Il est bien placé pour le savoir: la spéculation lui fournira durant toute sa vie et malgré quelques crevées retentissantes un revenu suffisant pour alimenter sa passion pour les manuscrits anciens et les toiles contemporaines et lui permettre d’offrir un théâtre à Cambridge le jour même où il publie son magnum opus, la Théorie générale de l’emploi, de l’intérêt et de la monnaie [3], le 4 février 1936.
Mais la politique monétaire ne suffit pas. Les longues périodes de stagnation de l’entre-deux-guerres ont mis en évidence une forme particulièrement vicieuse de préférence pour la liquidité. C’est celle qui pousse les épargnants, surtout en période de taux bas, à fuir le marché des capitaux pour se replier sur le bas de laine.

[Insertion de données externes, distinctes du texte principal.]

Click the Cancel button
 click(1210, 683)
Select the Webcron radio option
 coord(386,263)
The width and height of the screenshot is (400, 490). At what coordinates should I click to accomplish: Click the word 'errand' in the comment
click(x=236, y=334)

Restent alors «les actions de type socialiste par lesquelles un organisme
gouvernemental enfile les chaussures des entrepreneurs qui sont trop frileux
des pieds». Dès 1923, Keynes a joint sa voix à ceux qui réclament une politique de relance de l’investissement et de la confiance par les investissements publics, l’émission d’obligations destinées à financer le capital développement et le renforcement des relations contractuelles entre partenaires sociaux – un programme dont le gouvernement travailliste arrivé au pouvoir en 1929 ne s’inspirera que tardivement et timidement.
C’est l’Allemagne nazie qui, la première, applique – derrière un système douanier
protectionniste – une politique de relance par les grands chantiers publics. Mais c’est surtout au New Deal appliqué par Franklin Delanoe Roosevelt à partir de 1932 qu’on assimile la pensée keynésienne.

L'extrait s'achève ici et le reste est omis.